March 28, 2016
What is the most important skill you could improve to help you communicate better? Maybe you would like to be a better public speaker or express your feelings more effectively.
If you are like most people, you didn't identify being a better listener.
Years ago I taught a leadership program called "Adventures in Attitudes". At the beginning of the program, participants completed an assessment of their greatest communication needs.
By far, most people chose "Giving a speech.". One option, however, was almost never chosen. "Being a better listener" was always at the bottom of communication skills participants
wanted to improve. Communications experts put listening at the top of the list of important communication skills. The best way to improve communication is to improve listening.

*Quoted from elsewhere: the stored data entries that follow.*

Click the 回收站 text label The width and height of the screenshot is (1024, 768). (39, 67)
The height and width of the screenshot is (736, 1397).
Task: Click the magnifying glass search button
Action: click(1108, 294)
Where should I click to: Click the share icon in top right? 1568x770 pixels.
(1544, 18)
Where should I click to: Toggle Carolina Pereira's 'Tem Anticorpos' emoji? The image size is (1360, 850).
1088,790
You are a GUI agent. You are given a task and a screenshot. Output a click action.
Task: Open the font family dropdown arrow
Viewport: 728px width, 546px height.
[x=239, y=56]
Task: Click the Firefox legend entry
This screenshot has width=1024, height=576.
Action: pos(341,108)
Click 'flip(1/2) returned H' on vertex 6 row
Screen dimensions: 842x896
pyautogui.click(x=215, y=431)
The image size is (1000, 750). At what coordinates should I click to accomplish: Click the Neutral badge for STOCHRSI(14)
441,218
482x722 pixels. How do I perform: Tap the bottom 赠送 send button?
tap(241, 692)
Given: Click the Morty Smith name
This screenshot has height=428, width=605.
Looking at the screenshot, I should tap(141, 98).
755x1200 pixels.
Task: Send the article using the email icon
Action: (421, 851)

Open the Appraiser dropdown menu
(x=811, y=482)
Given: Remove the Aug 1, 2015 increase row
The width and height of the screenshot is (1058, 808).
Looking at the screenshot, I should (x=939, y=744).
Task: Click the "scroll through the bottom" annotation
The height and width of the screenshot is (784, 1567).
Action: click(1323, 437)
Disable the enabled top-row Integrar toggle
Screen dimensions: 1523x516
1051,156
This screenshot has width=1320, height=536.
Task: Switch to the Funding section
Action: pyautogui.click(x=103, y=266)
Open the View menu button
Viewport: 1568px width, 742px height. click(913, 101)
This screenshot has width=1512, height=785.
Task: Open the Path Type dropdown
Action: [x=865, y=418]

Being a good listener improves relationships in all aspects of our lives. The importance of good listening skills is part of the curriculum in three courses I teach at a local college.
In my encore career class, students learn how listening helps build their networks. In positive aging, they learn how listening wards off loneliness by building connections.
And in my intentional living class, students learn how listening improves relationships and strengthens friendships.
As we move into our encore years, we often lose what John Nelson in
What Color is Your Parachute for Retirement calls our "relationship generators" (places like work and school
where we typically find our friends) and find ourselves needing to develop new relationships and improve old ones. Listening is a powerful component of creating and maintaining
healthy relationships. As Dale Carnegie said in his best-selling book,
How to Win Friends and Influence People, "You can make more friends in two months by becoming genuinely
interested in other people than you can in two years by trying to get other people interested in you."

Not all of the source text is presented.